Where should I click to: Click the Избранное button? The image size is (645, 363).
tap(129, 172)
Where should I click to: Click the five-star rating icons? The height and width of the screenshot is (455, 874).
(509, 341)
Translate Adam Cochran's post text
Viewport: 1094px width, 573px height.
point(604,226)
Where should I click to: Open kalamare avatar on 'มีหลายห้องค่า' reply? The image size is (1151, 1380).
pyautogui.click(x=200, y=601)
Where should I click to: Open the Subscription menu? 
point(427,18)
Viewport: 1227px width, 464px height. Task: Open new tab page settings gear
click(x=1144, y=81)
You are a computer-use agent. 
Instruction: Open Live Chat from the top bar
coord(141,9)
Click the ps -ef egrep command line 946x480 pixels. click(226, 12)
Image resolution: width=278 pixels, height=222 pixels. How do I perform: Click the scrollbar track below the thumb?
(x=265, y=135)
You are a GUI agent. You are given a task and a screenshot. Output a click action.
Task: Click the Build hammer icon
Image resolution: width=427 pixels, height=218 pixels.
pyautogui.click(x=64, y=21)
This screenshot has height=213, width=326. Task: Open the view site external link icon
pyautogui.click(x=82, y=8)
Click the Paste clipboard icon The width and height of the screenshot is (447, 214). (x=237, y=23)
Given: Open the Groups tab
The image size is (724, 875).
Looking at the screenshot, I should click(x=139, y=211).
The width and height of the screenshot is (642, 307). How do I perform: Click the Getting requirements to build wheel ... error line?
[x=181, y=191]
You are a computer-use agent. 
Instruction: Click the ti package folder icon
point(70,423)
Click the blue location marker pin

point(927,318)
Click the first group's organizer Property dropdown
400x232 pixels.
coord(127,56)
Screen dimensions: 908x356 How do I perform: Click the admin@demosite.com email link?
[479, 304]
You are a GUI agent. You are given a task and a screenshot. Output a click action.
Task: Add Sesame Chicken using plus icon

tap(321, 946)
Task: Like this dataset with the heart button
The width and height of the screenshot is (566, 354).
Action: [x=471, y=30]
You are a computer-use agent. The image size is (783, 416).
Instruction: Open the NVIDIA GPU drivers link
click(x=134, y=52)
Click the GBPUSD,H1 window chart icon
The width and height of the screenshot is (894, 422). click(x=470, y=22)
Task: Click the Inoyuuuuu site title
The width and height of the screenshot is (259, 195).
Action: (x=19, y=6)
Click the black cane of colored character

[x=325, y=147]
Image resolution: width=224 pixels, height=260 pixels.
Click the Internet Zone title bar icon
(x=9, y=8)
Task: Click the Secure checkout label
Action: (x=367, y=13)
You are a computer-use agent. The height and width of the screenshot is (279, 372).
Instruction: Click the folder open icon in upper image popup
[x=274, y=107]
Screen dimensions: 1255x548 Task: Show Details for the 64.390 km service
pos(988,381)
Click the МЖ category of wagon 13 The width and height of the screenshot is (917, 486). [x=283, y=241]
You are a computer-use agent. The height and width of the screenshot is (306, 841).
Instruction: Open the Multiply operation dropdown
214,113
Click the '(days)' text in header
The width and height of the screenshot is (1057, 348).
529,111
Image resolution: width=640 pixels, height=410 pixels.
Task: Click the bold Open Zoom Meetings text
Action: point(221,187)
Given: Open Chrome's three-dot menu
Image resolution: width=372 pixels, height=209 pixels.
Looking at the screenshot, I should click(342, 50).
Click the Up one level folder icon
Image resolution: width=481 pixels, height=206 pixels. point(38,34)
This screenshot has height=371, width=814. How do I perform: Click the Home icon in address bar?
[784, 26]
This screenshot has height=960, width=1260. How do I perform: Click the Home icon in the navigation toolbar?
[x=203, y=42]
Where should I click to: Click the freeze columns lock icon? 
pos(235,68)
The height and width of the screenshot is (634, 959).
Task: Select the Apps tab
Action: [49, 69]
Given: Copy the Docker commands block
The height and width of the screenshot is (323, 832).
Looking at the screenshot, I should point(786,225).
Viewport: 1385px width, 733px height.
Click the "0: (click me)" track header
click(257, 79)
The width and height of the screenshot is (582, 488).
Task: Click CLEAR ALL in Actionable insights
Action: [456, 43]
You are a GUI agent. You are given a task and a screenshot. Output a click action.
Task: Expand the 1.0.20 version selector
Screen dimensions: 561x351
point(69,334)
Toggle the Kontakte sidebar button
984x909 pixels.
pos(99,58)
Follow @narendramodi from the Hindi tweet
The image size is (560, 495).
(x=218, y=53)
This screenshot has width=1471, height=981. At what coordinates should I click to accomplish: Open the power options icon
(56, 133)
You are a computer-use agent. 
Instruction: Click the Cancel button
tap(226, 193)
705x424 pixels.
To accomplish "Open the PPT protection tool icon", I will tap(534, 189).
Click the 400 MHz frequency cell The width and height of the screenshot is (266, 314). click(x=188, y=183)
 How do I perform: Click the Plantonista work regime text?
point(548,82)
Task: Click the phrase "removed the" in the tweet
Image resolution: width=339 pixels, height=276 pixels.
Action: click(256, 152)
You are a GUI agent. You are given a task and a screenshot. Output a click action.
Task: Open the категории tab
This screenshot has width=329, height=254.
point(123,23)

Exercise brief :: Please print out every entry again, exactly as it reads.

Output of the task ::
Where should I click to: Click the Избранное button? The image size is (645, 363).
tap(129, 172)
Where should I click to: Click the five-star rating icons? The height and width of the screenshot is (455, 874).
(509, 341)
Translate Adam Cochran's post text
Viewport: 1094px width, 573px height.
point(604,226)
Where should I click to: Open kalamare avatar on 'มีหลายห้องค่า' reply? The image size is (1151, 1380).
pyautogui.click(x=200, y=601)
Where should I click to: Open the Subscription menu? 
point(427,18)
Viewport: 1227px width, 464px height. Task: Open new tab page settings gear
click(x=1144, y=81)
You are a computer-use agent. 
Instruction: Open Live Chat from the top bar
coord(141,9)
Click the ps -ef egrep command line 946x480 pixels. click(226, 12)
Image resolution: width=278 pixels, height=222 pixels. How do I perform: Click the scrollbar track below the thumb?
(x=265, y=135)
You are a GUI agent. You are given a task and a screenshot. Output a click action.
Task: Click the Build hammer icon
Image resolution: width=427 pixels, height=218 pixels.
pyautogui.click(x=64, y=21)
This screenshot has height=213, width=326. Task: Open the view site external link icon
pyautogui.click(x=82, y=8)
Click the Paste clipboard icon The width and height of the screenshot is (447, 214). (x=237, y=23)
Given: Open the Groups tab
The image size is (724, 875).
Looking at the screenshot, I should click(x=139, y=211).
The width and height of the screenshot is (642, 307). How do I perform: Click the Getting requirements to build wheel ... error line?
[x=181, y=191]
You are a computer-use agent. 
Instruction: Click the ti package folder icon
point(70,423)
Click the blue location marker pin

point(927,318)
Click the first group's organizer Property dropdown
400x232 pixels.
coord(127,56)
Screen dimensions: 908x356 How do I perform: Click the admin@demosite.com email link?
[479, 304]
You are a GUI agent. You are given a task and a screenshot. Output a click action.
Task: Add Sesame Chicken using plus icon

tap(321, 946)
Task: Like this dataset with the heart button
The width and height of the screenshot is (566, 354).
Action: [x=471, y=30]
You are a computer-use agent. The image size is (783, 416).
Instruction: Open the NVIDIA GPU drivers link
click(x=134, y=52)
Click the GBPUSD,H1 window chart icon
The width and height of the screenshot is (894, 422). click(x=470, y=22)
Task: Click the Inoyuuuuu site title
The width and height of the screenshot is (259, 195).
Action: (x=19, y=6)
Click the black cane of colored character

[x=325, y=147]
Image resolution: width=224 pixels, height=260 pixels.
Click the Internet Zone title bar icon
(x=9, y=8)
Task: Click the Secure checkout label
Action: (x=367, y=13)
You are a computer-use agent. The height and width of the screenshot is (279, 372).
Instruction: Click the folder open icon in upper image popup
[x=274, y=107]
Screen dimensions: 1255x548 Task: Show Details for the 64.390 km service
pos(988,381)
Click the МЖ category of wagon 13 The width and height of the screenshot is (917, 486). [x=283, y=241]
You are a computer-use agent. The height and width of the screenshot is (306, 841).
Instruction: Open the Multiply operation dropdown
214,113
Click the '(days)' text in header
The width and height of the screenshot is (1057, 348).
529,111
Image resolution: width=640 pixels, height=410 pixels.
Task: Click the bold Open Zoom Meetings text
Action: point(221,187)
Given: Open Chrome's three-dot menu
Image resolution: width=372 pixels, height=209 pixels.
Looking at the screenshot, I should click(342, 50).
Click the Up one level folder icon
Image resolution: width=481 pixels, height=206 pixels. point(38,34)
This screenshot has height=371, width=814. How do I perform: Click the Home icon in address bar?
[784, 26]
This screenshot has height=960, width=1260. How do I perform: Click the Home icon in the navigation toolbar?
[x=203, y=42]
Where should I click to: Click the freeze columns lock icon? 
pos(235,68)
The height and width of the screenshot is (634, 959).
Task: Select the Apps tab
Action: [49, 69]
Given: Copy the Docker commands block
The height and width of the screenshot is (323, 832).
Looking at the screenshot, I should point(786,225).
Viewport: 1385px width, 733px height.
Click the "0: (click me)" track header
click(257, 79)
The width and height of the screenshot is (582, 488).
Task: Click CLEAR ALL in Actionable insights
Action: [456, 43]
You are a GUI agent. You are given a task and a screenshot. Output a click action.
Task: Expand the 1.0.20 version selector
Screen dimensions: 561x351
point(69,334)
Toggle the Kontakte sidebar button
984x909 pixels.
pos(99,58)
Follow @narendramodi from the Hindi tweet
The image size is (560, 495).
(x=218, y=53)
This screenshot has width=1471, height=981. At what coordinates should I click to accomplish: Open the power options icon
(56, 133)
You are a computer-use agent. 
Instruction: Click the Cancel button
tap(226, 193)
705x424 pixels.
To accomplish "Open the PPT protection tool icon", I will tap(534, 189).
Click the 400 MHz frequency cell The width and height of the screenshot is (266, 314). click(x=188, y=183)
 How do I perform: Click the Plantonista work regime text?
point(548,82)
Task: Click the phrase "removed the" in the tweet
Image resolution: width=339 pixels, height=276 pixels.
Action: click(256, 152)
You are a GUI agent. You are given a task and a screenshot. Output a click action.
Task: Open the категории tab
This screenshot has width=329, height=254.
point(123,23)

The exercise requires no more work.